4.3 bought commodity filters
Take the commodity that order is submitted at family within nearly 7 days to, commodity group belonging to order commodity will be submitted to as user filtering commodity group; The commodity filtering commodity group are belonged in the set of filter user Recommendations;
4.4 sequence
Commodity based on Recommendations set after filtration are above combined, according to the purchase probability of commodity in commodity set, commodity is sorted, using the Recommendations list of the commodity after sequence as user.
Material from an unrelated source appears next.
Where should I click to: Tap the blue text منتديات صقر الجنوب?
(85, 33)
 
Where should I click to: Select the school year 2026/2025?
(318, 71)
As shown in Figure 9, be the structural representation of the system that the present invention relates to.This system, comprising: user behavior data acquisition module 201, for gathering the historical behavior of user at e-commerce website, or gathering user login information, obtaining the historical information of login user; User buys predicted characteristics vector calculation module 202, for based on user's historical behavior or historical information structuring user's proper vector, or according to the historical behavior data of login user, and structuring user's proper vector; Wherein, also comprise: similarity computing module 2021, the similarity of commodity according to commodity classified, each class is a commodity group; Associated articles group computing module 2022, adopts collaborative filtering or correlation rule to calculate each flat associated articles group; Associated articles acquisition module 2023, take under the top n commodity group that correlativity under each commodity group is the highest whole flat as commodity under this commodity group relevant after similar commodity.Purchase probability forecast model module 203, according to user characteristics vector training purchase probability forecast model module, thus calculates the purchase probability obtaining commodity; Or the proper vector according to login user calculates user to the purchase probability of commodity with training purchase probability forecast model module; User's commercial product recommending module 204, for the purchase probability according to commodity, by commercial product recommending to user.In addition, described system adopts above-mentioned Method of Commodity Recommendation.
Those skilled in the art should understand that; above-mentioned embodiment is only used to the object that illustrates and the example of lifting; instead of be used for limiting; the any amendment done under all instructions in the application and claims, equivalently to replace, all should be included in and this application claims in the scope of protection.